Netherlands East Indies Forces Intelligence Service (NEFIS)  was a Dutch World War II-era intelligence and special operations unit operating mainly in the Japanese-occupied Netherlands East Indies (now Indonesia).

Soon after the evacuation from the Dutch East Indies, a Dutch intelligence service was set up in Australia on the instructions of the Dutch Commander of the forces in the East, Conrad Helfrich.

NEFIS I gathered reports, maps, publications and photos on the Dutch East Indies. On the basis of this information, monthly summaries were issued on the situation in the archipelago.

NEFIS II was responsible for censoring the mail of Royal Netherlands Navy and Royal Netherlands East Indies Army (KNIL) personnel. It also checked whether the spouses of Dutch troops in Australia presented a security risk. It was not involved in carrying out secret intelligence operations. That was the task of the Inter-Allied Services Department (ISD), which was set up in April 1942 on the instructions of US General Douglas MacArthur, and was responsible for sending out agents to commit sabotage and gather intelligence in occupied areas. Two Dutch officers were assigned to the Dutch East Indies section, which, like NEFIS, was based in Melbourne.

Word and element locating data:
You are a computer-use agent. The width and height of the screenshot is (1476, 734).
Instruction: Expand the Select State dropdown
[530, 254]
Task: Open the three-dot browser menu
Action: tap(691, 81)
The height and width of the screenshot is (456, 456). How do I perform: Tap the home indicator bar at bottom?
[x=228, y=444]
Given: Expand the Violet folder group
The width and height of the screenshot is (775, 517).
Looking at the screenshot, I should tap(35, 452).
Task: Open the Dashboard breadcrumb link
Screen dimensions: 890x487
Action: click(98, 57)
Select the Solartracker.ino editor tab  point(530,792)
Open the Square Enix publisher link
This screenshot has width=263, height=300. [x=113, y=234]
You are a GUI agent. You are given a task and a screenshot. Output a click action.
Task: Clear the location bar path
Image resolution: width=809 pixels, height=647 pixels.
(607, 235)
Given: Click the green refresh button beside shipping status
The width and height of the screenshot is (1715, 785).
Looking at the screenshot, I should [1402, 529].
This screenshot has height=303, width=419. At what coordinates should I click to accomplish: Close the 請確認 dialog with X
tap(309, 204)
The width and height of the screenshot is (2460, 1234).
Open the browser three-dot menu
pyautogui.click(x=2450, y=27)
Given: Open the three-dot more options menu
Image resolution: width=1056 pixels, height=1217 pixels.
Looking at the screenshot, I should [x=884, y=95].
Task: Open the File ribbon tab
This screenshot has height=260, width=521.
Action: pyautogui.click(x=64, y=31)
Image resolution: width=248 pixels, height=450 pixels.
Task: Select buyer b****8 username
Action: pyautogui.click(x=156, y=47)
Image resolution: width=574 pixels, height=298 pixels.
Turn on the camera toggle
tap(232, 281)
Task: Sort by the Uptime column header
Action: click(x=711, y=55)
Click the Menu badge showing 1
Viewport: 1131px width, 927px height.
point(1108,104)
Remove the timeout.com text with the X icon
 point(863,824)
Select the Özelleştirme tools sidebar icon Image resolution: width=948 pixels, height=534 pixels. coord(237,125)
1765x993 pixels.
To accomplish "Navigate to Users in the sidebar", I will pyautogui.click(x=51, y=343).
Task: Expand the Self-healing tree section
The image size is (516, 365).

- PROBLEMS AND TASKS:
1. Answer these questions on the NEFIS passage:
(a) On whose instructions was the Dutch intelligence service in Australia set up?
(b) How often were NEFIS I's summaries on the archipelago issued?
(c) In which city were both NEFIS and the Dutch East Indies section of the ISD based?
2. Could you carry on the NEFIS passage, picking up right after its final sentence?
The listing has nothing to do with what is asked here.

- THE RESULTS:
1.
(a) Conrad Helfrich, the Dutch Commander of the forces in the East.
(b) Monthly.
(c) Melbourne.

2.
A few months later, on 6 July 1942, the Inter-Allied Services Department was merged with other intelligence services operating from Australia. The new service was called the Allied Intelligence Bureau (AIB). It included a division responsible for gathering information on the enemy and carrying out sabotage operations. The Dutch section of the former ISD was incorporated into this division. The Dutch section carried out various operations in enemy territory. NEFIS was not given the task of sending agents on assignments until after the AIB had been reorganised in April 1943.

A new division, NEFIS III, was created for this purpose in May 1943. It sent secret agents into occupied territory by submarine or plane to gather intelligence on the local political and military situation. If possible, these agents had to make contact with the local population to gather information and set up undercover organisations.
  
NEFIS III had little success with the deployment of secret agents. Despite the training course, the agents lacked experience and expertise. It was also difficult to win support from the local population in the Dutch East Indies, as they feared Japanese reprisals. NEFIS III, and its predecessor, the Dutch section of the ISD, sent 36 teams into enemy territory. Over 250 agents were involved in these operations, and 39 lost their lives.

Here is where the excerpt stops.